##### DATA FOR THE TASK #####

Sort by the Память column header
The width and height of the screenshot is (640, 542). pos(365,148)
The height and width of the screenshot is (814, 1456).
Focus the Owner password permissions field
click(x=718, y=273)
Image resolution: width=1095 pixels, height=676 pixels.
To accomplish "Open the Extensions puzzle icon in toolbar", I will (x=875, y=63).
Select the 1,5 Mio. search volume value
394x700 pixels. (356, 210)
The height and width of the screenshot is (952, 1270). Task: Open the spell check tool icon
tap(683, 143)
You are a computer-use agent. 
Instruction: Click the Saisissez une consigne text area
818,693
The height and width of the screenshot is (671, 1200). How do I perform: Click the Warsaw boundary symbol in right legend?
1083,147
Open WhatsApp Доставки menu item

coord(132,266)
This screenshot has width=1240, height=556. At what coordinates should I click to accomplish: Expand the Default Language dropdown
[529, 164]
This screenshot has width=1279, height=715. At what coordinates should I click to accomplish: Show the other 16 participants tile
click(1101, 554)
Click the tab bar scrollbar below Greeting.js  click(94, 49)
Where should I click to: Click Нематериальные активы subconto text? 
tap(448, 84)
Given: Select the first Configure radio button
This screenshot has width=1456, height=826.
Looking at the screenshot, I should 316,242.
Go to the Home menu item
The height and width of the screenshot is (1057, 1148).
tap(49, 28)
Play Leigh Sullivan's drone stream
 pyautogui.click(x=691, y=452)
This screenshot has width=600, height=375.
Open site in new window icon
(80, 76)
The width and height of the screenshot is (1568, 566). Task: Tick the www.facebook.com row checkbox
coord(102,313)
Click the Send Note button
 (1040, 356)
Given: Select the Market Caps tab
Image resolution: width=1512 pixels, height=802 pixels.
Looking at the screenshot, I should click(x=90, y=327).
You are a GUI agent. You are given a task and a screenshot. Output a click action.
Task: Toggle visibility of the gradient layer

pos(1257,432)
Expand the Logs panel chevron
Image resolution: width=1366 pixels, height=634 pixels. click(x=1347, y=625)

#####

TASK REQUIREMENTS
Copy every line of the material above that contains the word "resolution".

WRITTEN ANSWER
Image resolution: width=1095 pixels, height=676 pixels.
Image resolution: width=1512 pixels, height=802 pixels.
Image resolution: width=1366 pixels, height=634 pixels. click(x=1347, y=625)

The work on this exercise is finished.